3 min Security

BlackBerry: ‘Amazon hosts malicious Cobalt Strike payloads’

BlackBerry: ‘Amazon hosts malicious Cobalt Strike payloads’

Initial access brokers are on the rise, cybercriminals professionalize and SMBs have a growing target on their back. That’s what BlackBerry’s research team concludes in the new BlackBerry Threat Report 2022.

Thee years ago, the Ponemon Institute surveys SMBs worldwide. It concluded that more than 70 percent of SMBs have been hit by a cyberattack at some point. 60 percent of the victims go out of business within six months.

Although three years is a long time, BlackBerry finds the numbers to be highly relevant. In its Threat Report 2022, the organization states that SMBs are an increasing target for cybercriminals.
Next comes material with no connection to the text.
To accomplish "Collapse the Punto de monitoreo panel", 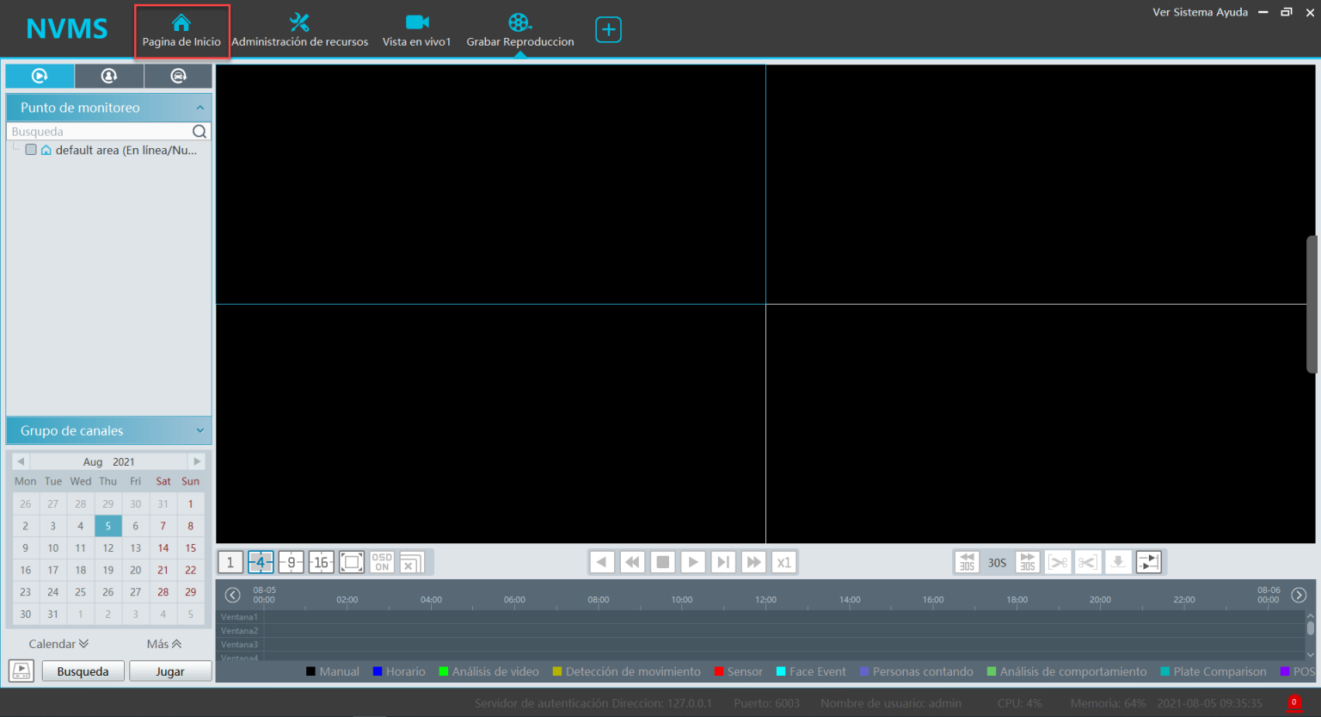I will click(x=200, y=108).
This does not mean that large companies face diminishing risks. Cybercriminals are simply succeeding in carrying out a greater number of attacks. They’re professionalizing, working with industry-grade infrastructures and finding revenue models to invest in continuous development.

Criminal organizations are strikingly similar to those being robbed. Malicious payloads are even hosted by legitimate cloud providers. BlackBerry analyzed 7,000 Cobalt Strike Team Servers and 60,000 Beacons in the past year. In 2021, most Cobalt Strike payloads were hosted by Tencent Computing, a legitimate provider in Shenzhen, China. A sizable percentage ran on servers from Amazon and DigitalOcean.

Cobalt Strike, a framework for cyberattacks, is designed and purposed for pentesters. Ironically, cybercriminals use the framework to carry out actual attacks.

Zebra2104, professional initial access broker

In the past year, several organizations highlighted the rise of initial access brokers. BlackBerry stumbled upon the relatively new form of organized crime as well.

The Threat Research and Intelligence Team is currently investigating ‘Zebra2104’, a made-up name for an anonymous crime group. Zebra2104 manages an infrastructure used by multiple criminal organizations to distribute various payloads.

Initially, researchers thought the infrastructure was shared by three malware groups: MountLocker, Phobos and Promethium. Not a bad guess, since Ransomware-as-a-Service providers use shared infrastructures, and have been growing steadily in recent years.

The theory had one problem. Traditional ransomware groups deploy their payloads fairly quickly after an intrusion. There was quite a delay between intrusion and payload deployment on the investigated infrastructure. Hence, the researchers conclude that Zebra2104 specializes in intrusions via Cobalt Strike, after which ransomware attackers pay to deploy payloads in breached organizations. Zebra2104 is a textbook example of an initial access broker.


BlackBerry calls on organizations to implement a Zero Trust framework. “No one is safe”, the research team warns. The organization strongly advocates prevention through Extended Detection and Response (XDR) technology and the outsourcing of security through managed XDR teams.